Supplementary written evidence from Dr
Paul Charlson (COM 130)
Further my provision of oral evidence today
(2 November) I would make the following points:
There current NHS has become over burdened
with data collection for targets.
PCTs have been risk adverse to the point
of stunting innovation, which although has occurred it has not
been significant enough to create whole system change.
The management of the NHS has become
too large and expensive.
No change is not a good option.
The pace of change is fast and will create
expense and a potential vacuum in the transitional period. An
evolutionary change where PCTs hand over to GP consortia is preferable.
There is a danger of losing the best
managers to other sectors during the transition period.
Many small but important backroom functions
of PCTs need to continue during the transition.
POTENTIAL TENSIONS
WITH GP CONSORTIA
The best practices will want to be involved
in commissioning but may also want to be providers. It is unrealistic
to prevent this but it must be managed carefully.
GP consortia will not be particularly
keen to include struggling practices. These will need to be supported
and brought up to standard.
Some good GPs will need to virtually
give up clinical practice- this may however prevent burn out.
Dealing with practices who fail to conform
to out comes set by consortia.
COMPETITION
In my view NHS hospital trusts have become
too powerfulthe balance of provision needs to shift to
primary care and other equal or better quality providers where
appropriate.
NHS consultants should not be contractually
obliged to work solely for a single trust and should be allowed
to work for other providers.
AWP contracts need to be policed to prevent
gamingalthough currently hospitals do "game"
to improve income. Sophisticated contractual arrangements need
to be in place.
National list of excluded treatments
needs to be drawn up which should not be funded by taxpayer.
Patients should be able to seek patient
with any provider via Choose and Book.
Co-payments for non clinically indicated
non generic medication and certain treatments on the exclusion
list need to be considered.
PATIENTS
Patients need to be involved in local
GP practice and consortia decision making- simply having a voice
on a consortia board is not enough.
Patients need to take part in difficult
cost based decision making.
Clinical demand needs the involvement
of patients in order to manage the cost envelope.
Evidence based patient need is required.
LOCAL AUTHORITIES
Will need to work particularly with public
health to achieve outcomes.
May take over some of the back functions
of PCTs at least in the short term.
CLINICIANS
Most should continue to work as clinicians.

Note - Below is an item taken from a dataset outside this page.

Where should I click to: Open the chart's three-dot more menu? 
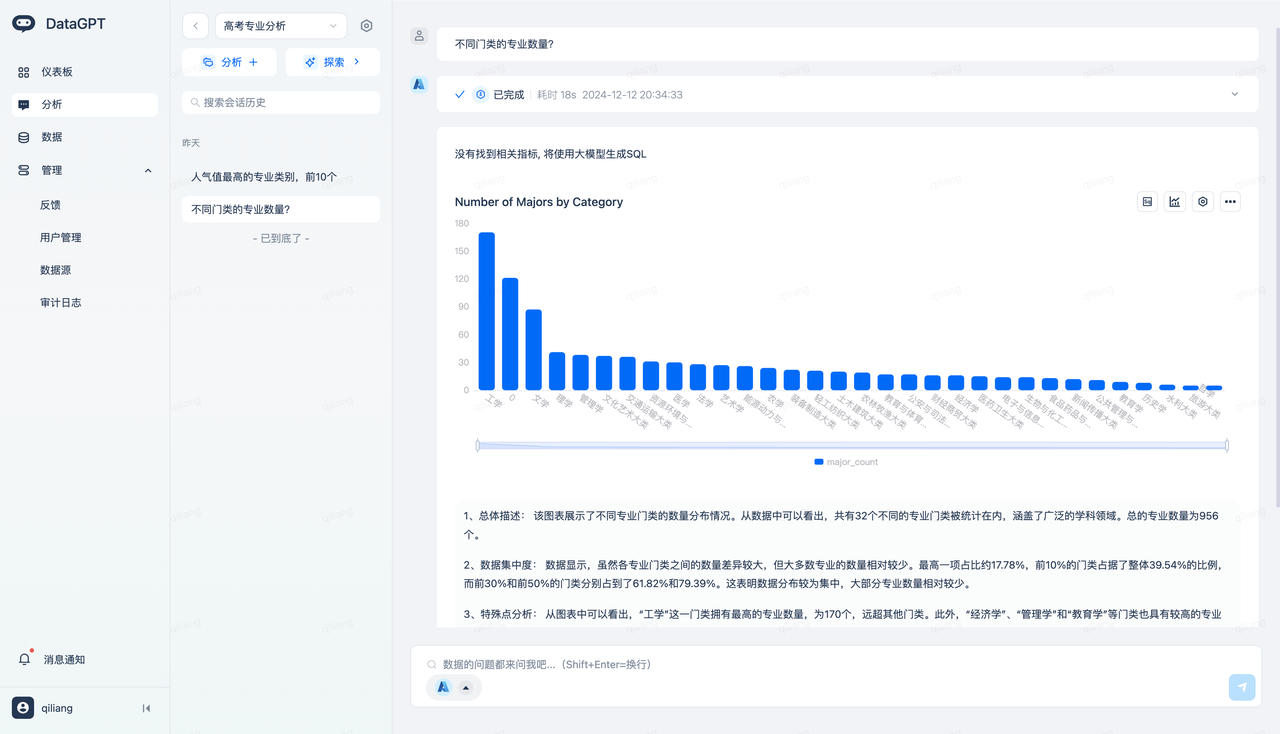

Primary and secondary care to work closely
to redesign care. Consultants should be freed of difficulties
around working for other employers as well as their employing
trust to enable this.
The GP consultation is key to managing
quality and cost. It should be longer. More time should be spent
consulting.
Continuity of care is important in managing
long term conditions.
The use of other clinicians is important
in bringing about changes in work patterns required.
The use of a reliable single clinical
record is critical.
Use of technology to reduce face to face
work eg telemedicine is necessary.
CONCLUSIONS
The current system is failing to deliver as
much as it should and is weighed down by unnecessary bureaucracy
leading to a bloated and sometimes ineffective management. Clinicians
and patients are often left frustrated as a consequence.
GP commissioning is a good idea. Innovation
and change is required in order to face the challenges of the
future. I feel this will be realised by the White Paper reforms.
The management of the transition and the pace
of change are crucial.
Competition and plurality of providers properly
managed through contracting will produce desired system change.
All clinicians need to work together to design
the best pathways of care.
Patients have a key role in commissioning decisions
and demand management.
True patient choice is needed.
Local authorities do have a role particularly
in supporting public health measures.
Opposition to reform can take many forms but
I suspect some opposition is from those who benefit from the current
system or are change adverse. Terms like "destabilisation"
"privatisation" "not the NHS" are used in
a negative way without looking at what they actually mean to patients.
It is my view that the NHS often runs for the
system rather than for patients.
We should not look at the US health system as
the alternative way forward but those of our European neighbours.
Some elements of several systems(including the US) should be considered.